The brokerage points UltraTech Cement, Larsen & Toubro, Bharti Airtel, Maruti Suzuki and Eicher Motors as standout performers, with earnings growth expected in the 29-40% YoY range. Industrials and cement benefit from execution momentum and operating leverage, while autos continue to gain from favourable mix and pricing.
Excluding Financials, BofA expects a relatively healthier picture, with Nifty earnings growth of 8% year-on-year, driven by 9% topline growth and broadly stable margins. The Sensex (ex-financials) is projected to deliver an even stronger 10% year-on-year earnings growth, underscoring the divergence beneath the headline index.
Despite pockets of strength, BofA cautions that market sentiment is likely to struggle in the near term, largely due to challenges in Financials and IT, which together command 46% of the Nifty’s weight.
For banks, while loan growth is improving, softer deposit growth and the risk of further rate cuts remain key overhangs. In IT services, easing US rate pressures, improving banking demand and tariff relief are positives, but unlikely to translate into upbeat near-term commentary.
Beyond these, the brokerage expects a stable quarter for Telecom and continues to factor in a headline mobile tariff hike in the second half of calendar year 2026, which should support medium-term earnings visibility.

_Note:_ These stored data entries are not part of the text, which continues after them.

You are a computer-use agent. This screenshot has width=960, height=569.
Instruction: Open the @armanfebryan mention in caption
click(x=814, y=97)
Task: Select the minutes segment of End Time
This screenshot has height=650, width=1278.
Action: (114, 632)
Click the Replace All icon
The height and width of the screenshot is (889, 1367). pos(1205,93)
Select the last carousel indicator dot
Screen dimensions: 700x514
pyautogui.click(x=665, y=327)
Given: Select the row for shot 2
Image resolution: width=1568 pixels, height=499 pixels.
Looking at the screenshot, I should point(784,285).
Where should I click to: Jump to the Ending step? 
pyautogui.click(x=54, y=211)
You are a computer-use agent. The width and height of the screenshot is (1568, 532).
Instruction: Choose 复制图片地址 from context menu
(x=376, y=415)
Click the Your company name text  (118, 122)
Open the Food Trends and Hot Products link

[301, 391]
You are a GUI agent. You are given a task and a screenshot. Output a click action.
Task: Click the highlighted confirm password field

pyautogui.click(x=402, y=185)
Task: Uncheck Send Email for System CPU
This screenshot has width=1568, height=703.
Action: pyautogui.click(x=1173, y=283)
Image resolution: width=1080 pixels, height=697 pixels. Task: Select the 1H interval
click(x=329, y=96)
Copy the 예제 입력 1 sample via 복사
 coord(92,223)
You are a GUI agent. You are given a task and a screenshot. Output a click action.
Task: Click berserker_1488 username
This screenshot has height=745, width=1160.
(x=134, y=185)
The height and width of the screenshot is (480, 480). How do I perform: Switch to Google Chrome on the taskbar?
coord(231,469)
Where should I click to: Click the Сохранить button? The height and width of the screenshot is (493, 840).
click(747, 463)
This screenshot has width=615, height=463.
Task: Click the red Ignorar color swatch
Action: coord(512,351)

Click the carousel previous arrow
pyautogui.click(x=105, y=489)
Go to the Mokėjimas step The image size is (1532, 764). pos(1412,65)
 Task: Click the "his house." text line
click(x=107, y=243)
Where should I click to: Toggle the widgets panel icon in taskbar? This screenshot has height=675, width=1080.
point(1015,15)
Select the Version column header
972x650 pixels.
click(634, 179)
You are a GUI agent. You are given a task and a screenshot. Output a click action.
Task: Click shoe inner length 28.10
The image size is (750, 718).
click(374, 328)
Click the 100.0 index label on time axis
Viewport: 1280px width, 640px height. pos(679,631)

At the stock level within the Sensex index, BofA expects Eternal, Tech Mahindra, Bharti Airtel, Maruti Suzuki and Mahindra & Mahindra to post strong growth, while SBI, Power Grid, Axis Bank, Reliance Industries and ICICI Bank are likely to report weaker numbers.
Looking ahead, BofA notes that the Street has already made sharp downgrades to earnings expectations, cutting fiscal 2026 and fiscal 2027 Nifty earnings by 11% and 6% respectively during calendar year 2025. With consensus growth estimates now closer to BofA’s own assumptions, the brokerage expects earnings cuts to moderate.
Growth is likely to accelerate into financial year 2027, supported by a pickup in loan growth for Financials, discretionary spending aided by GST cuts, telecom tariff hikes, stronger non-ferrous metals and a very low base for IT and Staples.
From a positioning perspective, BofA remains overweight rate-sensitive cyclicals, including Financials, Real Estate, passenger and commercial vehicles, and regulated power utilities. It also expects the well-off consumption basket to outperform mass consumption, while continuing to prefer defensives such as Telecom and Hospitals.
The brokerage stays underweight on capex plays, citing limited fiscal headroom for both the Centre and states, which is likely to keep government-led capital expenditure growth meaningfully lower in the near term.